It all starts with the eye lashes. The cover girl in the ad of the new mascara that advertises a “x00% boost in volume” looks stunning. But in the bottom right corner of the page there’s a barely readable 5pt white-on-grey-background sentence: “Lashes are digitally enhanced.” All of a sudden the stunning looks of the model aren’t so stunning at all. They’re fake.
Illusions with Photoshop are nothing new in advertising. I’ve transplanted heads, feet, hands and nails, elongated bodies, smoothed skin, erased bags under eyes, mirrored eyebrows and eyes for the sake of symmetry, done numerous boob jobs without ever entering med school, enhanced, decreased and polished many body parts in my short life as a designer. The mighty sword of Photoshop is quickly drawn when there’s a wrinkle too much. What’s new is that the perception of those mask-like illusions are challenged in public.
In 2009, France passed a law that, while it doesn’t forbid the use of digitally manipulated pictures in advertising, it states that they clearly have to be marked as being altered. Quite a few studies about the influence of those flawless images on the self-esteem of consumers exist, and they don’t draw positive conclusions. Discussions on blogs and forums broach the issue of “real” and “fake” images. Cover photos of CDs, especially if the singer’s a little older, betray the reality. When my sister was working on a comeback album of an aged German pop singer whose golden time was back in the 80s, the featured artwork was so polished that she admitted it bearing no resemblance at all to the singer. She could barely recognize her. “Don’t trust pictures,” I told her, “there’s a tool for every asperity of the human body in Photoshop.”
On the other hand, there’s the world of fashion photography, that rarely aspires to show the reality. They use camera angles and lighting to distort or to show unusual scenes we never might have seen that way. Who knows, the model may have had a stomach cramp for repeatedly holding an awkward pose that – in the finished picture and enhanced by angle and light – looks stunning and gives the impression of a wasp waist. General prejudice against the digital altering of pictures might hinder the creative process of a photographer, who might be falsely accused of retouching a bit too much and conveying harmful messages to younger girls.

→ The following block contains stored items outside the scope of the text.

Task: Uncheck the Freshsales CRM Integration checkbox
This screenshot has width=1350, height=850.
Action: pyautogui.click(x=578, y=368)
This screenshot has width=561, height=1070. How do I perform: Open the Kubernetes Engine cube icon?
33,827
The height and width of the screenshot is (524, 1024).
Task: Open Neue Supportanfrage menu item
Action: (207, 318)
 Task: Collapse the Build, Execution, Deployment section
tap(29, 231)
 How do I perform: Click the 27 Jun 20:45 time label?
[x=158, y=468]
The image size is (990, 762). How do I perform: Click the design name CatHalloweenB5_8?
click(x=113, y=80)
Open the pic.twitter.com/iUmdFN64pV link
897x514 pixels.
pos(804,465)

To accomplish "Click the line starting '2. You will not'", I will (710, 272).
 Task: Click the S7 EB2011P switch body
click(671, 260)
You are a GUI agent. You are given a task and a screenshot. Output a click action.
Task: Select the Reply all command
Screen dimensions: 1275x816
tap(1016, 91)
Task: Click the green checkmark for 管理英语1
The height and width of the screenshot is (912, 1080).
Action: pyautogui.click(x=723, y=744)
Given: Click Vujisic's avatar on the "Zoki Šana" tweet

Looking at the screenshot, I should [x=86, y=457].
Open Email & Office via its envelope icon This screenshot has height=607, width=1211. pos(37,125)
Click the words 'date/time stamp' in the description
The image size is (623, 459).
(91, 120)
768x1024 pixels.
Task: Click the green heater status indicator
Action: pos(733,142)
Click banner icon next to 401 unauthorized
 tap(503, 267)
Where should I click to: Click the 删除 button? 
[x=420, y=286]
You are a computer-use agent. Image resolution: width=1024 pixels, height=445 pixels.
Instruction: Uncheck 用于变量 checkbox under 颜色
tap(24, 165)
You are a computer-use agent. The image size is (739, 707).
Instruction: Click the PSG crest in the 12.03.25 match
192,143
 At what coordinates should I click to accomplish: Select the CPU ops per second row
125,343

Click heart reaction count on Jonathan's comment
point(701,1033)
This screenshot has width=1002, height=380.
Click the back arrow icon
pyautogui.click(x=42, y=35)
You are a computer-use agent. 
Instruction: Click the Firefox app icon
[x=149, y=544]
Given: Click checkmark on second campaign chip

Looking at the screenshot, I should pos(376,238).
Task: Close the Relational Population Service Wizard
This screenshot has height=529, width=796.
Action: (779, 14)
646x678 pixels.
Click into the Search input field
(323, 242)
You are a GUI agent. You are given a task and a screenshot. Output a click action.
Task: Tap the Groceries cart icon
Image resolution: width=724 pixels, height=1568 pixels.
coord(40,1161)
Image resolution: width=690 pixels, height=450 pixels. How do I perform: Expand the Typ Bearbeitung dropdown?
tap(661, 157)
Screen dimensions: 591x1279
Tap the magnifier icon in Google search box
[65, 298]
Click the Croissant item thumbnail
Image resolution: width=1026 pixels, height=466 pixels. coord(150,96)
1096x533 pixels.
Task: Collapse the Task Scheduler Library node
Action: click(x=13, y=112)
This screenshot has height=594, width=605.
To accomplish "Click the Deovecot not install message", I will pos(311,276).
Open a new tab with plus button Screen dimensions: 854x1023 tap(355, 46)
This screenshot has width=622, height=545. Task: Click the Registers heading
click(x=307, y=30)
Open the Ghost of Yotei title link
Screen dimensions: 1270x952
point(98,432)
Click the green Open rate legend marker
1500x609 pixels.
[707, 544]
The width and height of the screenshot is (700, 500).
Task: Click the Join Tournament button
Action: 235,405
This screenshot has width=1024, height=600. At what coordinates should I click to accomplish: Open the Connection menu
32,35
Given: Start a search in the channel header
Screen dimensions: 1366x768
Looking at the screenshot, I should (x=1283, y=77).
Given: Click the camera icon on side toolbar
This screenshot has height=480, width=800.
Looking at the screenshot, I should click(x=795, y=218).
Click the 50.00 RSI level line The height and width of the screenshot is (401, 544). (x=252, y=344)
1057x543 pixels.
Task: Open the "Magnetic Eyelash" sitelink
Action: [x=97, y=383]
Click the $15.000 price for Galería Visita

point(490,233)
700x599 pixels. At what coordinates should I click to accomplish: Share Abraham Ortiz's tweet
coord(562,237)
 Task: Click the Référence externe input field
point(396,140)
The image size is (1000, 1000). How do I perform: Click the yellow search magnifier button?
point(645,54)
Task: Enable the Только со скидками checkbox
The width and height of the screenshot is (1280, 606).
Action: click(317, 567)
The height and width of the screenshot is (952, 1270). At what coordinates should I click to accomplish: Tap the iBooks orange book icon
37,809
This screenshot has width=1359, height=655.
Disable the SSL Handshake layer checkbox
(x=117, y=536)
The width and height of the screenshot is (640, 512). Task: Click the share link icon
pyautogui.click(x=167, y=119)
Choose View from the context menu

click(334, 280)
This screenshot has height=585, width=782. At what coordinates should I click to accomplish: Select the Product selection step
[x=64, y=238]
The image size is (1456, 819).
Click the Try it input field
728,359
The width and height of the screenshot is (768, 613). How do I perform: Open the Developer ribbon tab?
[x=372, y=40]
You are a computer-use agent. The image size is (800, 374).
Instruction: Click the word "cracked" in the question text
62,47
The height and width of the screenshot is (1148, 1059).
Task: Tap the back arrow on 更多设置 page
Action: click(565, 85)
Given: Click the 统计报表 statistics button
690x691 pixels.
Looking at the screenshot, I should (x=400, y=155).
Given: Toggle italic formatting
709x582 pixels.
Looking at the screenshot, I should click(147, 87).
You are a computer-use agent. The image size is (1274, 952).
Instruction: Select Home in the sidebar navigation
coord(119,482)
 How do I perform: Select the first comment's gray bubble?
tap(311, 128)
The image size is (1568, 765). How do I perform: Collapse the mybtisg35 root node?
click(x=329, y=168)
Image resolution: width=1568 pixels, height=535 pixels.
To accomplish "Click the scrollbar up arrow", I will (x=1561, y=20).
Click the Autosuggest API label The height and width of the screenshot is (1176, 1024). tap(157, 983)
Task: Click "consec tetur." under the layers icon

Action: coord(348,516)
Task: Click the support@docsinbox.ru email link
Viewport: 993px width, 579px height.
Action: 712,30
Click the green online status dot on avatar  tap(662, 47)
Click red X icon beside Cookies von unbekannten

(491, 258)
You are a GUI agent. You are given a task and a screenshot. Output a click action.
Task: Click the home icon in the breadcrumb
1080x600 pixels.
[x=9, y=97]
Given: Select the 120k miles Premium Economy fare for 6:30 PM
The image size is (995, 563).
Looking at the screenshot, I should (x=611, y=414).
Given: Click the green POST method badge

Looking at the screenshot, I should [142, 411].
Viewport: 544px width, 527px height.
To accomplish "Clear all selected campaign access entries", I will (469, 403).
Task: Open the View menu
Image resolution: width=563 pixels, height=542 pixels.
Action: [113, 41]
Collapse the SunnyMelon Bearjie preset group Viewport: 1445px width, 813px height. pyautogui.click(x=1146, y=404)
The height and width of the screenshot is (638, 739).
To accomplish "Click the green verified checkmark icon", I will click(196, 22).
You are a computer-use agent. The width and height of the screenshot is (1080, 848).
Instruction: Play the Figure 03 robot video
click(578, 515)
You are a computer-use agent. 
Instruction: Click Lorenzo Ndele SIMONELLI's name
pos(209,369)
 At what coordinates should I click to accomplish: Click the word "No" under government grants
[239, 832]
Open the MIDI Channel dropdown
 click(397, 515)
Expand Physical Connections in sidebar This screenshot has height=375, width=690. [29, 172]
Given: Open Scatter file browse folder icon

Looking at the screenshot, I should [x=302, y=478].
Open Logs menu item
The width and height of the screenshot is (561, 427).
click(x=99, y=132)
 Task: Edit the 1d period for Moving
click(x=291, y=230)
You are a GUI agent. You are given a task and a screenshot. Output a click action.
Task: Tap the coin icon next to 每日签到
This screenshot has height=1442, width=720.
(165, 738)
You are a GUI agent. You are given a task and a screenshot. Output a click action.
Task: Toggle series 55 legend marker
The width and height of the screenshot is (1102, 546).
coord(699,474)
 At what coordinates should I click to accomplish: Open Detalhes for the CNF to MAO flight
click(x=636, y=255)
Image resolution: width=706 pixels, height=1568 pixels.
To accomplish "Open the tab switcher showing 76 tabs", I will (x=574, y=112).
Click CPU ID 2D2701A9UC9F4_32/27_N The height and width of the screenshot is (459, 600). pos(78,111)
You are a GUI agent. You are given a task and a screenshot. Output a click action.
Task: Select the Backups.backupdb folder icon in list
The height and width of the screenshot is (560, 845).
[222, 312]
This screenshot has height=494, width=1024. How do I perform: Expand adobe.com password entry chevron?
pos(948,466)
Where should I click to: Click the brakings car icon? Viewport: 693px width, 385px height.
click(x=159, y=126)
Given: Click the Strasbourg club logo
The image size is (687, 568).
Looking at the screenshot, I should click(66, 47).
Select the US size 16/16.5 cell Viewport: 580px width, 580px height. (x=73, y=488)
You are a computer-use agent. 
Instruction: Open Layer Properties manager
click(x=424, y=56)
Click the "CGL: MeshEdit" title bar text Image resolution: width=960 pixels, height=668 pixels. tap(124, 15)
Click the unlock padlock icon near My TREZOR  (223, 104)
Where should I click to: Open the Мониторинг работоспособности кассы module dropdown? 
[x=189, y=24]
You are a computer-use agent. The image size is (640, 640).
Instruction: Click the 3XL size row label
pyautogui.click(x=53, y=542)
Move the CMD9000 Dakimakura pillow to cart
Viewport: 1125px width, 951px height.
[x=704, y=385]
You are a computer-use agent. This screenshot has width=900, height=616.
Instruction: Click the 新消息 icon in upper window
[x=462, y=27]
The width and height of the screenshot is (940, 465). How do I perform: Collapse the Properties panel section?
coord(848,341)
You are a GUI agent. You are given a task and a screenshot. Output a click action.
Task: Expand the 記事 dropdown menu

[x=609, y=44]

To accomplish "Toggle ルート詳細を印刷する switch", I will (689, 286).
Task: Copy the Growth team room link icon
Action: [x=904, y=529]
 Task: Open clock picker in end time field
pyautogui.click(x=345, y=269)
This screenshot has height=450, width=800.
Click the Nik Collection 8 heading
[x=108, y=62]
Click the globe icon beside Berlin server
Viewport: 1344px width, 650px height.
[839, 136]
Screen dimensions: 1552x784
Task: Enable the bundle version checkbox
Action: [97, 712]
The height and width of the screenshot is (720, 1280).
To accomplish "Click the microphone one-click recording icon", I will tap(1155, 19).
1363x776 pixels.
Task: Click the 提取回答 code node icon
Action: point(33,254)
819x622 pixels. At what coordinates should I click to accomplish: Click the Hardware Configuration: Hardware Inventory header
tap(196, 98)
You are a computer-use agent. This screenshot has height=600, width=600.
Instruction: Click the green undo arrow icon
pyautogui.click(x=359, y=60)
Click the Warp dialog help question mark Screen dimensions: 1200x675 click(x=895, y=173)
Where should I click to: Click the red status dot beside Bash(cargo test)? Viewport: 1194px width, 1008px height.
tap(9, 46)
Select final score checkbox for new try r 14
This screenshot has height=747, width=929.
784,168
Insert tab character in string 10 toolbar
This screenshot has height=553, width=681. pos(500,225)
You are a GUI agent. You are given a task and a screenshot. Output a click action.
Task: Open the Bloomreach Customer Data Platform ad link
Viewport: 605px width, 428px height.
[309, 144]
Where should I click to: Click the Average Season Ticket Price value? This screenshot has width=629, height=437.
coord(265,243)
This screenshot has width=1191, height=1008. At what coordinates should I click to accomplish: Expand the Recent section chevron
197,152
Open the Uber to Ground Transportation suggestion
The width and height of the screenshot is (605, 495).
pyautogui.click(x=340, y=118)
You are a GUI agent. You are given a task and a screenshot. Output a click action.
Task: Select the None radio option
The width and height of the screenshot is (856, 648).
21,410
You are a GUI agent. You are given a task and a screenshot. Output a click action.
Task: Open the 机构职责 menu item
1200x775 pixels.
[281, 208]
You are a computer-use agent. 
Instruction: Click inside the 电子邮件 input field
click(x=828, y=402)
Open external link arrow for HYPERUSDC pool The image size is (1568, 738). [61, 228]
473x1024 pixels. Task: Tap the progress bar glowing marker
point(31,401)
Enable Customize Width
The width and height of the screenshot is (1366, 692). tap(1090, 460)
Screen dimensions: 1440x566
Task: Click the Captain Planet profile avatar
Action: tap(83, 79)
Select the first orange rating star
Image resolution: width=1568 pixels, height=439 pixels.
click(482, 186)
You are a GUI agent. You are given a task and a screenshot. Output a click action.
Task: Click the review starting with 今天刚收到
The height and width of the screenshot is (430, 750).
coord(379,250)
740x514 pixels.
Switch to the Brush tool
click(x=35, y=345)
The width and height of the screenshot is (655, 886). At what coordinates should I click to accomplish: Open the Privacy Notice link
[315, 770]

The questions that I’ve been asking myself these days is: how can we achieve a balance between the world of advertising and the world of art? How can we still enjoy the master pieces of talented photographers or photo manipulators while keeping our self-esteem and self-perception intact when viewing an ad? Is it good enough to just mark an image of a model with flawless skin as “digitally enhanced” or does the problem lie elsewhere? Or is all this talk about the digital image altering just an old problem wrapped in a new paper (during Rubens’ times, I’m pretty sure I would have seen myself as too flat chested and thus not desirable)? And personally, I ask myself where the responsibility of the designer, the photographer and the editor comes into the equation? Would it hurt to show a little bit more realism in advertising, thus creating a wider gap between art and ads and making them easier to distinguish? Would a mascara really sell worse if the true result of the application would be shown?
You be the judge, ladies. I’m looking forward to hear your thoughts on this topic.